フジスタッフ ホールディングスの横山和央システム部長
フジスタッフ ホールディングスの横山和央システム部長

 人材サービス大手、フジスタッフホールディングスのシステム部は、システム業務に関する情報の共有を強化している。今年から、業務システムを導入・刷新するたびに、担当した社員が講師となり、約20人のほかのシステム部員を対象に勉強会などを開くことにしている。既に2つのシステム構築について勉強会を実施。1つは登録スタッフにキャリアアップを促すための「ランクアップ制度」を基幹システムに反映させるための作業で、もう1つは社内向けeラーニングシステムの構築だ。

 ランクアップ制度とは、グループ会社で工場向けの人材派遣を手がけるアイライン(東京・千代田区)が、登録スタッフに対して勤続年数に応じて奨励金を支給するといった制度。システムの全体像を理解するにはまず、スタッフとじかに接しているアイラインの支店と、そこから様々な情報を吸い上げてデータベースで管理するアイライン本部の双方で、どのように業務が流れているのかを把握する必要がある。
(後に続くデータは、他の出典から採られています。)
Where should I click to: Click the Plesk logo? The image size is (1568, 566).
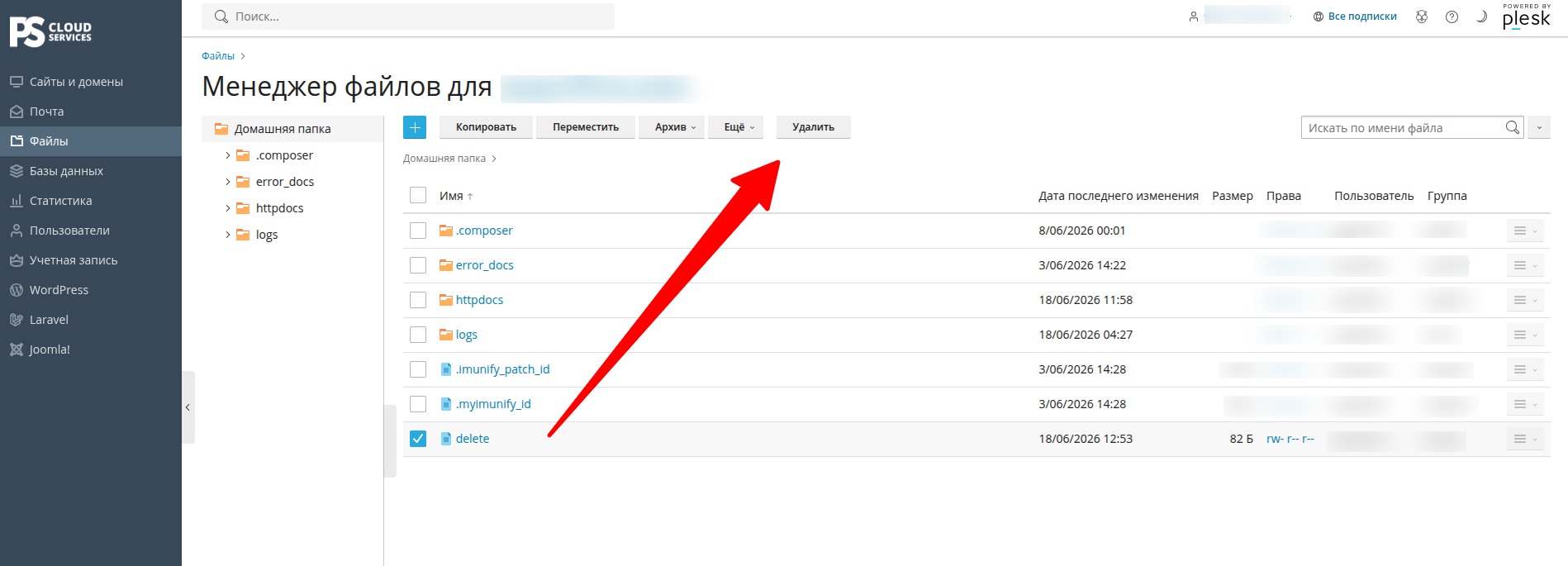click(x=1526, y=17)
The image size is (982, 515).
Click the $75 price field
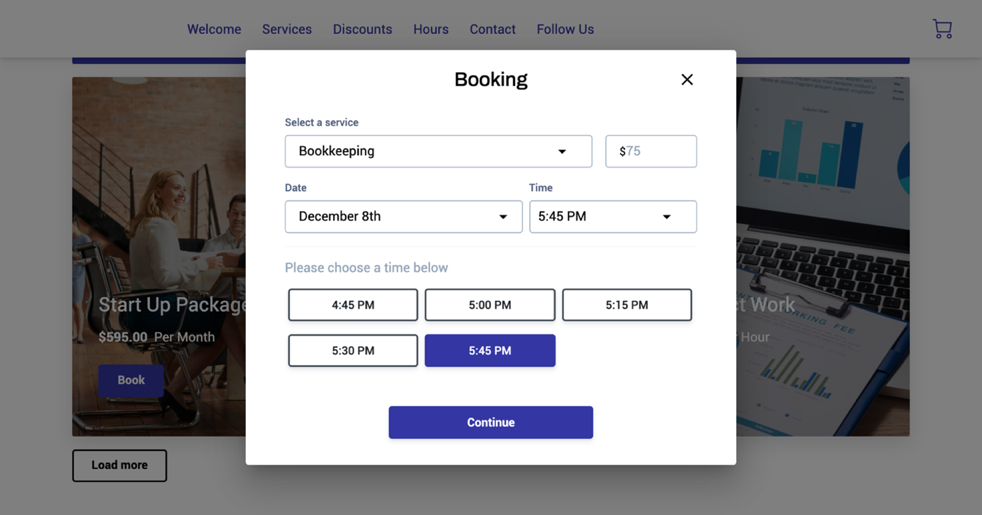(651, 152)
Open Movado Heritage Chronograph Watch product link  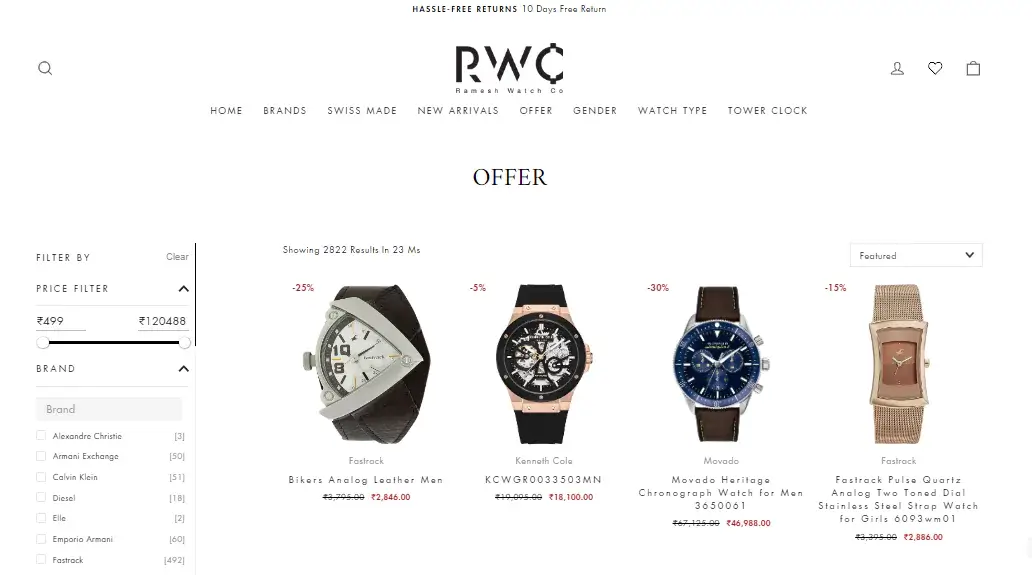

勉強会の内容はシステムを導入している現場での業務プロセスから、システムそのものの構成まで多岐にわたる。

 システム部ではこれまで、社員1~2人が外部のIT(情報技術)ベンダーと協力して構築や刷新に取り組むケースが多く、特定のシステムの詳細については構築を担当した社員しか分からない状況に陥っていた。数年前に業務システムの構築を内製化した際、社員ごとに担当する分野を決めたのが発端だ。そのため、担当した社員が休んでいる時に社内でそのシステムを利用している部署から質問やサポートの要請があると、対応が遅れることがあった。横山和央システム部長は「担当者が休むとそのシステムを操作できないというのは困る。勉強会を通じて属人化を解消したい」と説明する。

 情報共有はシステム構築の効率化という点でもメリットがある。今後構築するシステムを既存のものに連携させたり、既存のものに似た構造のシステムを作る時など、「担当領域以外のシステムについても詳しければ、現場がどのような機能を求めているのかを聞き出したり、システムを設計したりする作業がスムーズにいく」(横山部長)。勉強会を中心に、システム部門の教育に力を入れていく計画だ。